Nunca falta el topil que siempre quiere a huevo tener la razón en todo. Igual y ni sabe de lo que habla (la mayoría de las veces) pero ha de meter su cuchara y quererte hacer ver tu error y demostrar, como pueda, que la razón es suya.
Por lo general evito discusiones con gente así de terca (o sea, igual que yo) y les doy el avión. Digo, dentro de mí sé perfecto que soy yo el que está bien, jajajaja. No, de verdad, ¿por qué somos tan tercos? Incluso necios, muy necios.
Creía que la mayor demostración de terquedad que había visto era el clásico borracho que, aunque sin contar con la habilidad del habla ni la del equilibrio (y varias habilidades más), se muestra renuente a evitar manejar su automóvil de regreso a su casa y dejar que alguien más lo lleve. "Estoy bien, no chinguen". Y claro, aunque varios de nosotros creemos tener dominada la técnica del "piloto automático", la mayor de las veces éste tipo de circunstancias terminan en accidente. A veces en tragedia.
¿Por qué, entonces, si sabemos que éstas cosas ocurren y además las vemos ocurrir tan a menudo, las hacemos también nosotros? De dónde sale ese impulso a ser terco, a necear?
¿Por qué, después de darte cuenta que no te saludé, que es evidente que evito cruzar palabra contigo, que todo el mundo se da cuenta que evito incluso mirarte de reojo, por qué, entonces, insistes y has de plantarte junto a mí, querer hacerme la plática o inventas cualquier pendejada para que yo me vea forzado a contestarte? Porque sabes que debo contestarte, es mi trabajo.

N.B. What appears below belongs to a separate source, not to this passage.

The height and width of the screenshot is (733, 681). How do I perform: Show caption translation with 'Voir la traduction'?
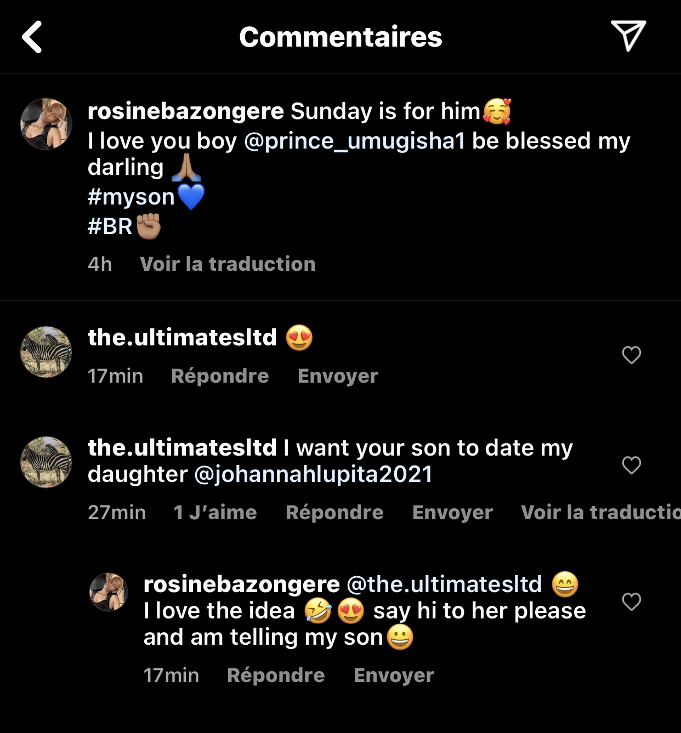(x=228, y=264)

Pensé que aquel clásico borrachín necio era el mayor exponente de la terquedad que había visto; hasta que tú entraste en mi vida. No puedo creer lo mucho que detesto tu sola presencia en éstos momentos. Y todo sólo por ser tan necia. Me cagas.
Mejor sé como cualquier gata. Al primer patín que le dan a la muy zarrapastrosa, la pendeja sabe que no le conviene volverse a acercar. Al menos, hasta que le vuelvan a llenar su platito de atún.